The citation above is an example of the type of electronic source that you will (and should) use most frequently: a peer reviewed journal article retrieved from an aggregated electronic database. Notice that the information contained in the first part of the reference is identical to the information that you would list if you had actually pulled the journal from library shelves. The “doi” (digital object identifier) that follows indicates that you didn’t.
Articles without a doi:
Anakwe, U. P., Igbaria, M., & Anandarajan, M. (2010). Management practices across cultures: Role of support in technology usage. Journal of International Business Studies, 31(4), 653-666. Retrieved October 1, 2010, from <URL>.

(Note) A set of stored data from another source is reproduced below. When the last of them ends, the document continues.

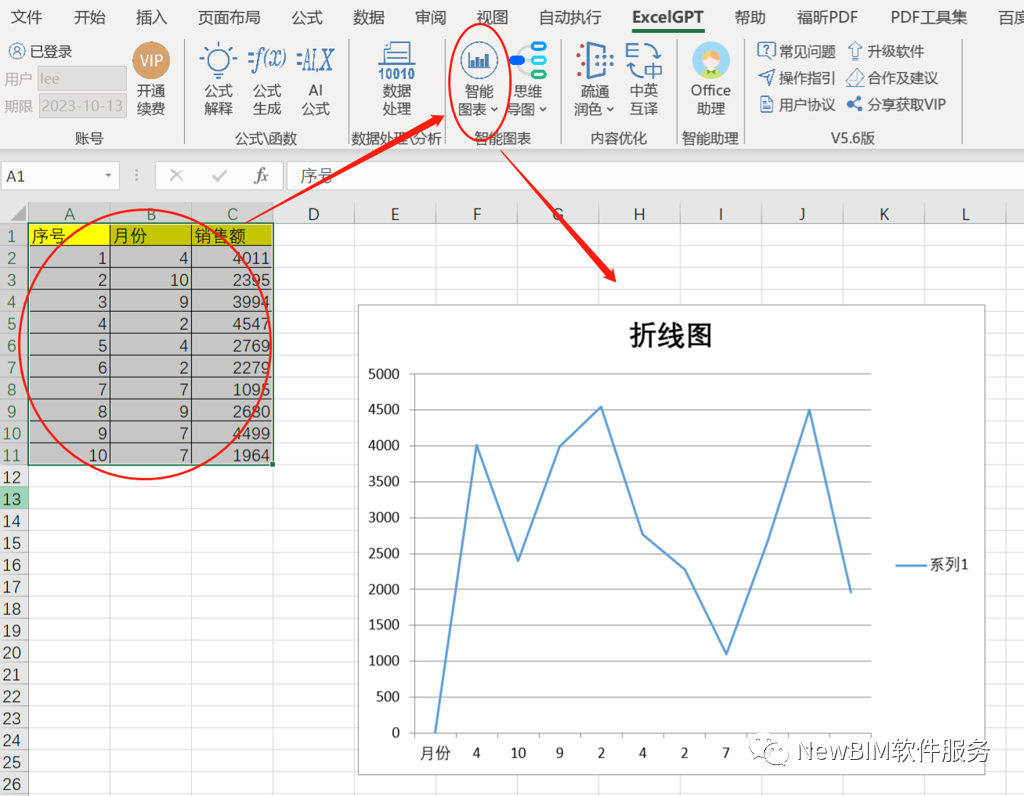The height and width of the screenshot is (796, 1024).
Task: Switch to the ExcelGPT ribbon tab
Action: click(667, 16)
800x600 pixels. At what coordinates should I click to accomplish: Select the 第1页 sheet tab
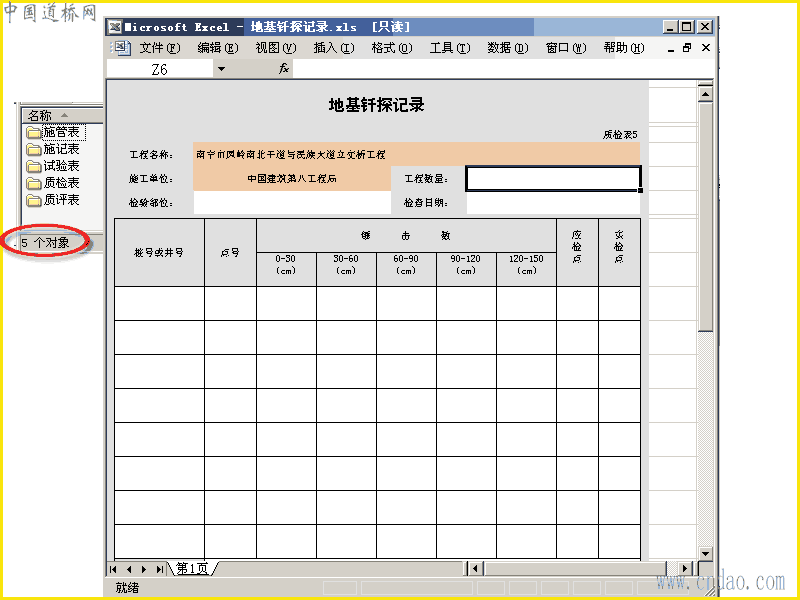pyautogui.click(x=193, y=569)
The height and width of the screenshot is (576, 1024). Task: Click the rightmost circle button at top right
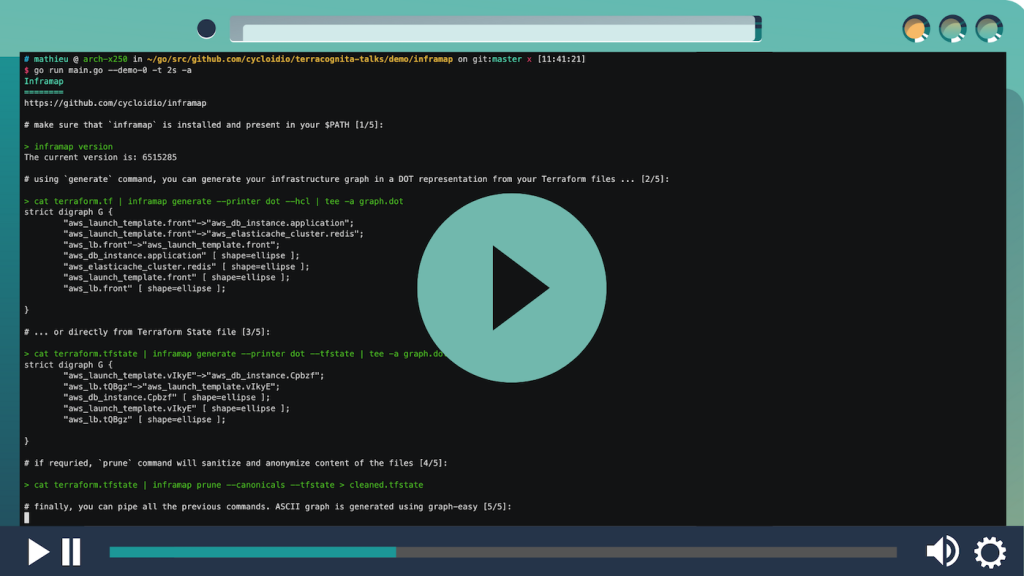pos(989,28)
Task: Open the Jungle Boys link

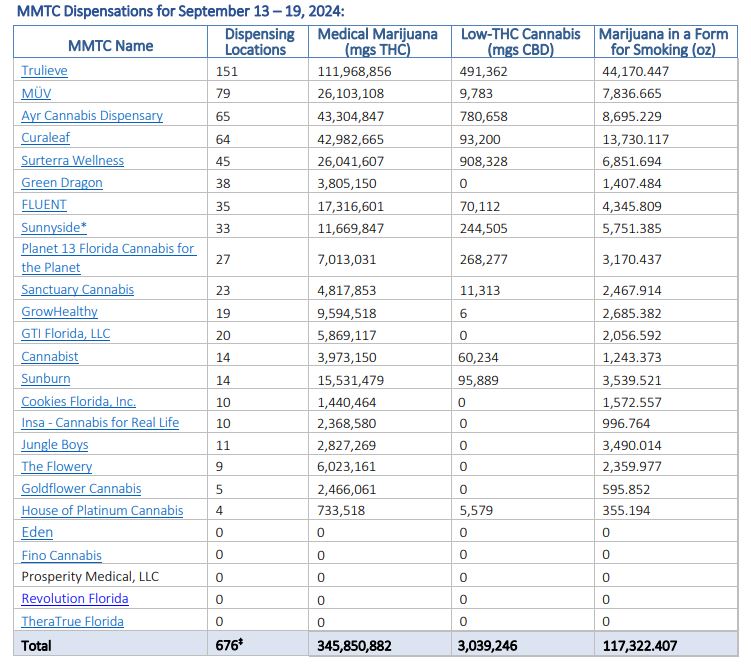Action: 55,444
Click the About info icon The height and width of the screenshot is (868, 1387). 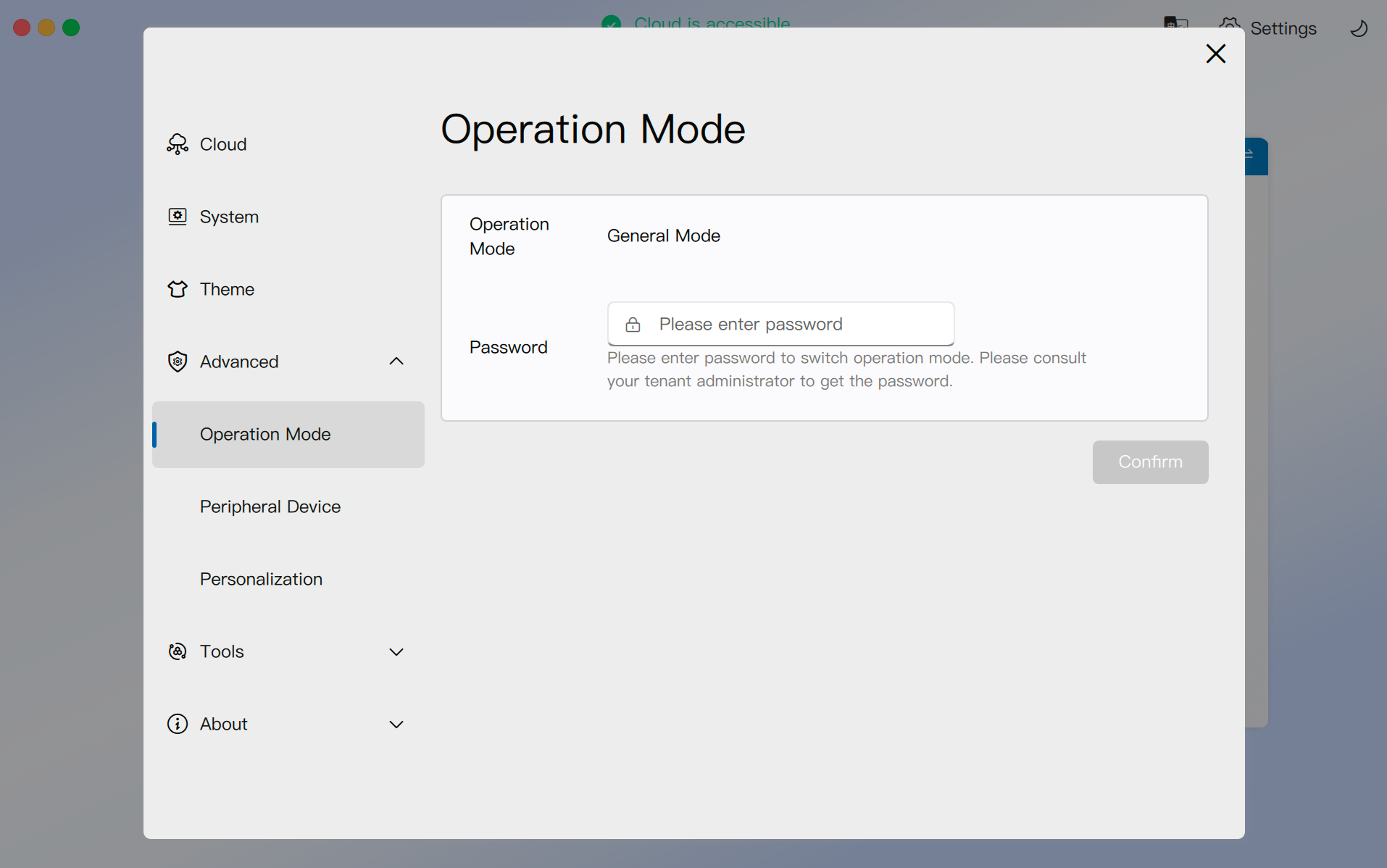177,724
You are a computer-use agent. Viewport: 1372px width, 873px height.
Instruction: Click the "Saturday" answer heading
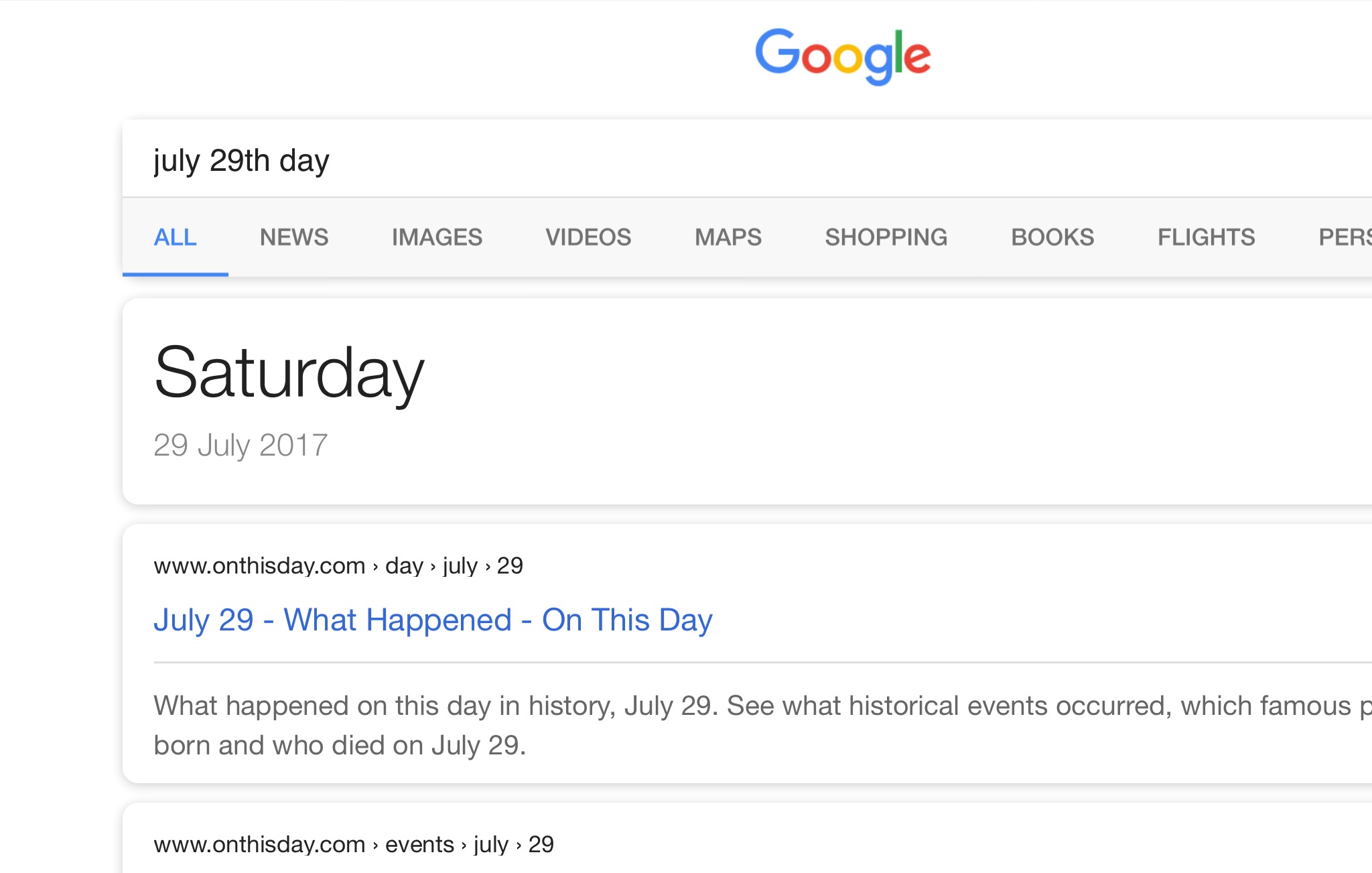click(289, 373)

If the article does not have a doi, use a retrieval statement such as “Retrieved October 1, 2010, from <URL>.” If it is available, use the URL of the site from which the article originated such as an academic journal’s website rather than the database information. Both the APA manual and the current edition of the Bedford Handbook are a bit unclear on this type of citation. Your best bet is to find the doi or to go to the online version of the journal that published your piece and use the reference form on the reverse side of this handout. Only include database information if both the journal site and doi are inaccessible. Remember that a search engine such as Google may be able to find an article’s doi even if it doesn’t appear obvious from a database entry.
Articles with no author listed:
Dealing with it. (2010). Kansas City Business Journal, 17, 47. doi: 23.3443/23553-33542/22.
In this example, no author is listed, so the article title is moved into the author’s position. Typically, a journal article that lists no author isn’t really an “article” at all--it is frequently an editorial, a book review, or part of a regular column within the journal. In this case, the Kansas City Business Journal produced “Dealing with it” by summarizing a section of R. Brayton Bower’s documentary Anger in the Workplace. Rather than using this short piece, try to locate an article written by Bower himself, or view the documentary and list that as a source.
When an author is listed:
Casey, D. (2010). Sequencing technologies. Primer on molecular genetics from the U. S. Department of Energy. Retrieved from http://www.ornl.gov/hgmis/publicat/primer/intro.html
In this example, Denise Casey (a researcher for Oak Ridge National Laboratory) is identified as the author of the material on the site. “Sequencing Technologies” is the title of the page we accessed; Primer on Molecular Genetics from the U. S. Department of Energy is the title of the entire document/website. List both titles, much like you would list an article from a journal.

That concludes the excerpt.